A computed GOTO (originally Fortran terminology) jumps to one of several labels based on the value of an expression. The ON ... GOTO statement in BASIC supports the computed GOTO and is useful for case-by-case branching, as in C's switch statement.[13] Some variants of BASIC support a computed GOTO that can be any line number, not just one from a list. For example, one could write GOTO i*1000 to jump to the line numbered 1000 times the value of a variable i (which might represent a selected menu option, for example).
Originally found in Fortran, this variant transfers control to a statement label which is stored in (assigned to) a variable.
Some C compilers (e.g., gcc) support goto with a label variable using the label value operator. The label value operator && returns the address of its operand, which must be a label defined in the current function or a containing function. The value is a constant of type void * and should be used only in a computed goto statement. The feature is an extension to C and C++, implemented to facilitate porting programs developed with GNU C.[14] This C extension is sometimes referred to as a Computed goto, but it has the semantics of an assigned goto.
A continuation is similar to a GOTO in that it transfers control from an arbitrary point in the program to a previously marked point.

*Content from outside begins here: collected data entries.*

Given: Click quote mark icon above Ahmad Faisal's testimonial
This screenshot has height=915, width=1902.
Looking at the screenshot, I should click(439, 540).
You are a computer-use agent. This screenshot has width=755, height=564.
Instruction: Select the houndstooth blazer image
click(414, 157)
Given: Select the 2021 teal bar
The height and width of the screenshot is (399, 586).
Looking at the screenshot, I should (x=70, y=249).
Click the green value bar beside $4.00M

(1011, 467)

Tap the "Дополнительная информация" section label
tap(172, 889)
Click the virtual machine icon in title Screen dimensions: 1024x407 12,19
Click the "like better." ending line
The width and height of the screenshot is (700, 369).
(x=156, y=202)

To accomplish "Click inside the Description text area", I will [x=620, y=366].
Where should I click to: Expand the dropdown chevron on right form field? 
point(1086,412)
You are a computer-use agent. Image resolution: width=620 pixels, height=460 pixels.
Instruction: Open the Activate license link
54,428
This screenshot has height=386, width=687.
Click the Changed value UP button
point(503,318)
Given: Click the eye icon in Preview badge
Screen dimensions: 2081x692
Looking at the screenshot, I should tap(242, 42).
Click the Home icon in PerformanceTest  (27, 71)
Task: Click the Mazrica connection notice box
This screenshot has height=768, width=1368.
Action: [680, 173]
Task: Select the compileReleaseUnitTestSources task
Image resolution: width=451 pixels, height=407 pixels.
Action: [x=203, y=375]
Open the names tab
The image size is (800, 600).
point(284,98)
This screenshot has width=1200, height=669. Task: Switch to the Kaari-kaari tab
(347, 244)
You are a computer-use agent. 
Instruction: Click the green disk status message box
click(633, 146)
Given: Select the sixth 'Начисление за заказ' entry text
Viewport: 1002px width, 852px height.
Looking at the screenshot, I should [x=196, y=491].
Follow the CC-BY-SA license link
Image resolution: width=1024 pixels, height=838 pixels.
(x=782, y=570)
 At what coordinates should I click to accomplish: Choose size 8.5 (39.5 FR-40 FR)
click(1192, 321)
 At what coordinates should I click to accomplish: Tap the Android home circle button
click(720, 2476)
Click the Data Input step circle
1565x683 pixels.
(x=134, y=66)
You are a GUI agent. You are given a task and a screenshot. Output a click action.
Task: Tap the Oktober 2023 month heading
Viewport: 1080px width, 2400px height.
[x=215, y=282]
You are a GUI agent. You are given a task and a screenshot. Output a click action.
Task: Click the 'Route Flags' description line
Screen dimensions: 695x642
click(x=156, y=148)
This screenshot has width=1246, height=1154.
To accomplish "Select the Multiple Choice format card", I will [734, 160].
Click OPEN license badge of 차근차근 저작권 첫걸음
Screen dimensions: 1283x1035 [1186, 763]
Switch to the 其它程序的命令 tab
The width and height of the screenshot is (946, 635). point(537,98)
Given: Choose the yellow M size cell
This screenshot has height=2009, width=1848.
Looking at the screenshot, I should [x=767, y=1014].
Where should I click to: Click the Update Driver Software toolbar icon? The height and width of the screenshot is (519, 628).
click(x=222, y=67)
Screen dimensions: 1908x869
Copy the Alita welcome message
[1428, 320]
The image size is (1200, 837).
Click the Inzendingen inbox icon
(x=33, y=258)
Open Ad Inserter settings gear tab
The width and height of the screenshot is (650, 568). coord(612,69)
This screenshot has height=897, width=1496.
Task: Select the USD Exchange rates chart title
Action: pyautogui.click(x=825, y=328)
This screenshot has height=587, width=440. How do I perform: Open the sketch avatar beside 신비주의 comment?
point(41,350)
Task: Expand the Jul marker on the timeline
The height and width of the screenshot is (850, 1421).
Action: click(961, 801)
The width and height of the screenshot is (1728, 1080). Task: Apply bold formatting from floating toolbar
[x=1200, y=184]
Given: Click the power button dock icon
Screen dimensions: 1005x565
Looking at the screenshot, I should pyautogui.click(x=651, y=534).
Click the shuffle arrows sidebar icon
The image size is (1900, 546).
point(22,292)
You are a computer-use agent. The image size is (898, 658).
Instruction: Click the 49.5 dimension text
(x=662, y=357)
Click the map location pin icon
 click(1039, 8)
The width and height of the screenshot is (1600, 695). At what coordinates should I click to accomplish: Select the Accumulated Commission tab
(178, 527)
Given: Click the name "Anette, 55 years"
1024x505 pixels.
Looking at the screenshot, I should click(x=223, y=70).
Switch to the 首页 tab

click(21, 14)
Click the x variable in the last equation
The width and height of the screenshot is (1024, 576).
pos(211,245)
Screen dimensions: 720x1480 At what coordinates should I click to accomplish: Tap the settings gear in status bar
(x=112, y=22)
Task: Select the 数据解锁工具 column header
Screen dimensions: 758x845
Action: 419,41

A continuation is more flexible than GOTO in those languages that support it, because it can transfer control out of the current function, something that a GOTO cannot do in most languages. In those language implementations that maintain stack frames for storage of local variables and function arguments, executing a continuation involves adjusting the program's call stack in addition to a jump. The longjmp function of the C programming language is an example of an escape continuation that may be used to escape the current context to a surrounding one. The Common Lisp GO operator also has this stack unwinding property, despite the construct being lexically scoped, as the label to be jumped to can be referenced from a closure.
In Scheme, continuations can even move control from an outer context to an inner one if desired. This almost limitless control over what code is executed next makes complex control structures such as coroutines and cooperative multitasking relatively easy to write.
In Perl, there is a variant of the goto statement that is not a traditional GOTO statement at all. It takes a function name and transfers control by effectively substituting one function call for another (a tail call): the new function will not return to the GOTO, but instead to the place from which the original function was called. Early versions of COBOL had the ALTER verb to accomplish this.
This entry is from Wikipedia, the leading user-contributed encyclopedia. It may not have been reviewed by professional editors (see full disclaimer)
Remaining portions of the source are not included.